- The task -
Scan the lines below and report each one containing "tile" by copying it.
"""
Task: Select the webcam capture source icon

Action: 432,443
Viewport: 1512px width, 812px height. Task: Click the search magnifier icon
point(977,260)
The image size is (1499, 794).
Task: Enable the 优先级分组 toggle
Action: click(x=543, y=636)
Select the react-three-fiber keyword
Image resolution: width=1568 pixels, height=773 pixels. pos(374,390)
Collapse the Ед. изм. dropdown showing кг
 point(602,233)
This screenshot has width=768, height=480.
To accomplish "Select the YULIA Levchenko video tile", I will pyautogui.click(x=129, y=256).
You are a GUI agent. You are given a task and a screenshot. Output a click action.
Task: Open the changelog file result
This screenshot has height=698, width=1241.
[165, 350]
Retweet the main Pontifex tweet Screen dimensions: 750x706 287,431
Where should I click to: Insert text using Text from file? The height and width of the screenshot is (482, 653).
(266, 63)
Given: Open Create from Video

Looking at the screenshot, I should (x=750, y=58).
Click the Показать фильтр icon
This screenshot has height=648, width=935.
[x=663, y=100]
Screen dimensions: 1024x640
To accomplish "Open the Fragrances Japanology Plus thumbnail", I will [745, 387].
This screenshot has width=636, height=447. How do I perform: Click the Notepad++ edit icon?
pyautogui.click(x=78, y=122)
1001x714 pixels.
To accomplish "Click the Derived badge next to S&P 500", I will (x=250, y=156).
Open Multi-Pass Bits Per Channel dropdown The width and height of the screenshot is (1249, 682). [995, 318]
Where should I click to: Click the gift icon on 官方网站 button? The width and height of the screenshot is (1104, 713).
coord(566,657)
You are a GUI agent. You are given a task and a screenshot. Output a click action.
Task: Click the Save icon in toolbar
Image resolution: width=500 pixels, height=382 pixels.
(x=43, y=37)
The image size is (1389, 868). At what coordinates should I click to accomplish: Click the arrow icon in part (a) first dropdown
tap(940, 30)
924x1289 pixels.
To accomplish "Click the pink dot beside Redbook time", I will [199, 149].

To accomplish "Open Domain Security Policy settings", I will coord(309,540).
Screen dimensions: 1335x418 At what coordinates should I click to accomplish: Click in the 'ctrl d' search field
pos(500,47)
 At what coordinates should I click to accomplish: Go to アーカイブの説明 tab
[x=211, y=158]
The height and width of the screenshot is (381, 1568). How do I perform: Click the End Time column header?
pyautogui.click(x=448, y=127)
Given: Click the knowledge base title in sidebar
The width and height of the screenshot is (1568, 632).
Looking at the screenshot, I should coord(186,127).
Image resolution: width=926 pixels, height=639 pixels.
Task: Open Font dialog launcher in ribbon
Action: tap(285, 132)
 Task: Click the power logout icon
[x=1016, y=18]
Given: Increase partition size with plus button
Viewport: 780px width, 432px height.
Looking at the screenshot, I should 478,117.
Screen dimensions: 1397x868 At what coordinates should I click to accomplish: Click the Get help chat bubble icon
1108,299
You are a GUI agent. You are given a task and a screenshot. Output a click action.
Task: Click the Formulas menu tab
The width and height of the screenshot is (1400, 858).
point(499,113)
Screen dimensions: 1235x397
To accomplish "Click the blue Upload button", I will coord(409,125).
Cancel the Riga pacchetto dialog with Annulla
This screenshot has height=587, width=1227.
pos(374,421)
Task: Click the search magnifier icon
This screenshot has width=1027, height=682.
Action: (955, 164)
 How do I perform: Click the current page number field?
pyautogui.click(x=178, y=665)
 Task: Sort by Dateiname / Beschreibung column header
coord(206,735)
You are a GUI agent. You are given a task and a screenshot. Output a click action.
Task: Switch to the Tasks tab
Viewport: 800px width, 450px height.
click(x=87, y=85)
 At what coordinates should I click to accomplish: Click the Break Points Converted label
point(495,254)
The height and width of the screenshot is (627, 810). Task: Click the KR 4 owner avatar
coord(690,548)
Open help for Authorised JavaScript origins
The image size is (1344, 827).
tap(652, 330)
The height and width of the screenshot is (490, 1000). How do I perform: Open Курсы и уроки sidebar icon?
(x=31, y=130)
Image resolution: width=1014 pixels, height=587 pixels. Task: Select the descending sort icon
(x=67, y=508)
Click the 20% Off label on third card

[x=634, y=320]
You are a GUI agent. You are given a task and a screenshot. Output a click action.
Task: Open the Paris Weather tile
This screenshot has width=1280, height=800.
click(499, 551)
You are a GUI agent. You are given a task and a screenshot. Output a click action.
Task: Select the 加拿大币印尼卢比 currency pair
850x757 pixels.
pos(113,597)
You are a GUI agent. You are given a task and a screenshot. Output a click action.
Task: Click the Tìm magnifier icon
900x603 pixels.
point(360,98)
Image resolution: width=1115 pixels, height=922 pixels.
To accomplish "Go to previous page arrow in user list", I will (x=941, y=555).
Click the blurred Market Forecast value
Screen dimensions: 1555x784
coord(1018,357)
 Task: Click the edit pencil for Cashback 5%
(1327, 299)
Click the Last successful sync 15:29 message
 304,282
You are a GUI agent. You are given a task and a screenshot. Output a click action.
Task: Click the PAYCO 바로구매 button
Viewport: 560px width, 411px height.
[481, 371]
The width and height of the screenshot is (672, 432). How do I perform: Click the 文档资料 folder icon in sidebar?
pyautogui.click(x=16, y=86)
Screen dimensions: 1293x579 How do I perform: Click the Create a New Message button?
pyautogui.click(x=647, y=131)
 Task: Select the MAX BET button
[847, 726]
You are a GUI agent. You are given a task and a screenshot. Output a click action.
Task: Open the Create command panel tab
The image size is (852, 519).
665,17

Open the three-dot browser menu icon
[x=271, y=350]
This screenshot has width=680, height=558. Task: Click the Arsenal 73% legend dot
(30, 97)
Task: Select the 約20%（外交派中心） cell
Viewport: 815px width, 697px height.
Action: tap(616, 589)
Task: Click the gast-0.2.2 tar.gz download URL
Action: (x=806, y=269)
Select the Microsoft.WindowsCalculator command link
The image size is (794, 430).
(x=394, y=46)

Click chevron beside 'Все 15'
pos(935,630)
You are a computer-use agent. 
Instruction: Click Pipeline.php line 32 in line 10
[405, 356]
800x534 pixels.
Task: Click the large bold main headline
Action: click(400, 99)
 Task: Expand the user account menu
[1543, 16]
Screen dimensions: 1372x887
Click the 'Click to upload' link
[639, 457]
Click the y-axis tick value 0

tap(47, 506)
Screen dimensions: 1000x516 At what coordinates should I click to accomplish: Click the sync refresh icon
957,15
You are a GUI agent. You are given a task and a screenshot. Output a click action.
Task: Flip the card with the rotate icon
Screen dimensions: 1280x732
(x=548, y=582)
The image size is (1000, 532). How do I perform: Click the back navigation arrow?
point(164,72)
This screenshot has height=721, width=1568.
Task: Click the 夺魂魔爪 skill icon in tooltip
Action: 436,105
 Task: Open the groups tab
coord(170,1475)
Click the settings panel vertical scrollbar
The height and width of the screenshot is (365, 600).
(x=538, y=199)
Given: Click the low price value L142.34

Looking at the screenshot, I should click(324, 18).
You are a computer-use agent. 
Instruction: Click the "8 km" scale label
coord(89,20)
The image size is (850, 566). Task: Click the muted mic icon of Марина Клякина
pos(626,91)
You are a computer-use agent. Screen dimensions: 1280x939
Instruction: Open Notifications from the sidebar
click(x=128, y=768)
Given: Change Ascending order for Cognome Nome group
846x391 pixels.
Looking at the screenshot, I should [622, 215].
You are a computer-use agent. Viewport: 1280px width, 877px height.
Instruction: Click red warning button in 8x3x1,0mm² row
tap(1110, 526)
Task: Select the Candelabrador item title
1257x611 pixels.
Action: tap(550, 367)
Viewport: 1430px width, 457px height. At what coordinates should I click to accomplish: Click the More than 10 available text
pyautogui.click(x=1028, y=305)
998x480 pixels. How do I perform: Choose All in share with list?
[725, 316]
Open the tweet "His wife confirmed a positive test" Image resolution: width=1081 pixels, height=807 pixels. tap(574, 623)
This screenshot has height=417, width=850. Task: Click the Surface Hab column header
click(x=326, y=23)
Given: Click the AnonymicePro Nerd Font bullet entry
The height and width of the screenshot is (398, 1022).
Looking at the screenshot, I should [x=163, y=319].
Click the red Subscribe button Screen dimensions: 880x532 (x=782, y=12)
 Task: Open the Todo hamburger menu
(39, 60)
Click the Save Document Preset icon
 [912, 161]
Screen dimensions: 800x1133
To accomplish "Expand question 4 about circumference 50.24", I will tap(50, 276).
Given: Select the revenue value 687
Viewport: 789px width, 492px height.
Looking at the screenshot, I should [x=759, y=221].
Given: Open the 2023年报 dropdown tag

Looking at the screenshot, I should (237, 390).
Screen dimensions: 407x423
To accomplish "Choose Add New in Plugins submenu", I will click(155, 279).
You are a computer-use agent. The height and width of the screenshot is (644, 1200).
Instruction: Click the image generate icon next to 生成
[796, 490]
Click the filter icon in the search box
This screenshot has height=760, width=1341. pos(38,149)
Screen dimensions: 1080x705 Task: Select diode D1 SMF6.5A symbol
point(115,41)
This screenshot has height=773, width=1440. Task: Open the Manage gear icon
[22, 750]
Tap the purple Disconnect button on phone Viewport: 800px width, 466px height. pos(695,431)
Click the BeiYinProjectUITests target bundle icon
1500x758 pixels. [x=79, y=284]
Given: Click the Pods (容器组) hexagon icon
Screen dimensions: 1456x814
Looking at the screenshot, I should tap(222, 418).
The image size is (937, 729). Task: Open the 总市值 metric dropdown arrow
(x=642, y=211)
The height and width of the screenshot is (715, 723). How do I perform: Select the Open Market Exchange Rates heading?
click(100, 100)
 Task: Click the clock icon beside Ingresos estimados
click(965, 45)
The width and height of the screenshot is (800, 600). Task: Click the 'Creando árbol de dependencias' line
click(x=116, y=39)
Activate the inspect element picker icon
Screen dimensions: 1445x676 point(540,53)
"""
- Result for this exercise -
To accomplish "Select the YULIA Levchenko video tile", I will pyautogui.click(x=129, y=256).
Task: Open the Paris Weather tile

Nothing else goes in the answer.